Entretanto, vale ressaltar que Bolsonaro ainda enfrenta uma inelegibilidade que o impede de concorrer a cargos eletivos até 2030, devido a duas condenações por abuso de poder político e uso indevido dos meios de comunicação. Um dos episódios que levaram a essas condenações ocorreu durante uma reunião com embaixadores estrangeiros em 2022, e o outro foi registrado em 7 de setembro do mesmo ano, quando o ex-presidente utilizou um evento oficial para promover sua candidatura.
Em sua defesa, Bolsonaro questionou as razões de sua inelegibilidade, alegando que não cometeu abuso de poder econômico ao participar de eventos ao lado de líderes religiosos, como o pastor Malafaia. Para ele, sua situação se deve a perseguição política e afirmou que, caso não seja liberado para concorrer, deixará de acreditar no país.
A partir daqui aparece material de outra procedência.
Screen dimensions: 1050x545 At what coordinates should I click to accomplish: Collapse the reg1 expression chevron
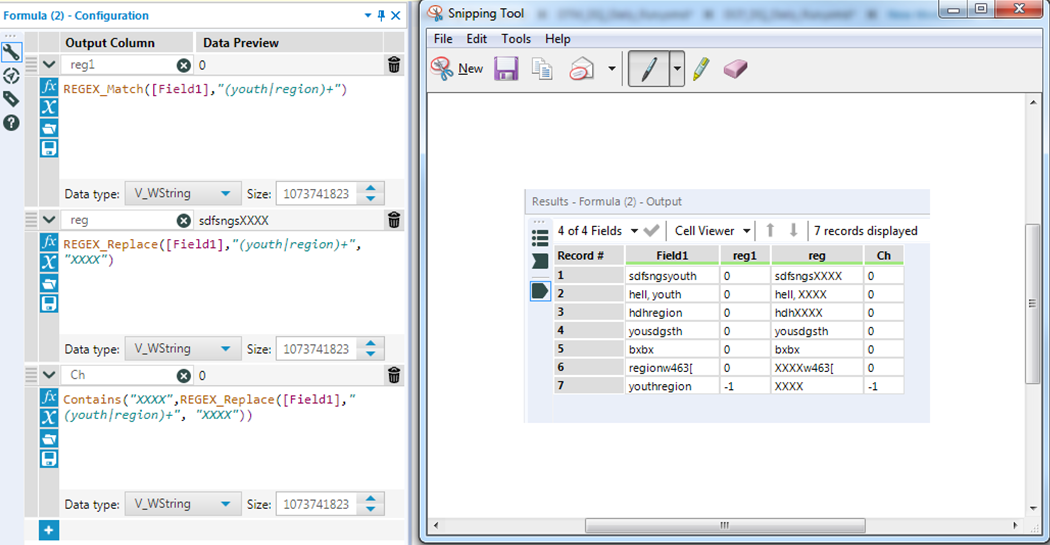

Com um cenário político cada vez mais incerto e polarizado, as declarações de Bolsonaro e sua intenção de se manter relevante no cenário eleitoral para as próximas eleições presidenciais colocam em evidência a divisão e a tensão presentes na política brasileira. Resta aguardar os desdobramentos e as possíveis reviravoltas que ainda podem ocorrer até 2026.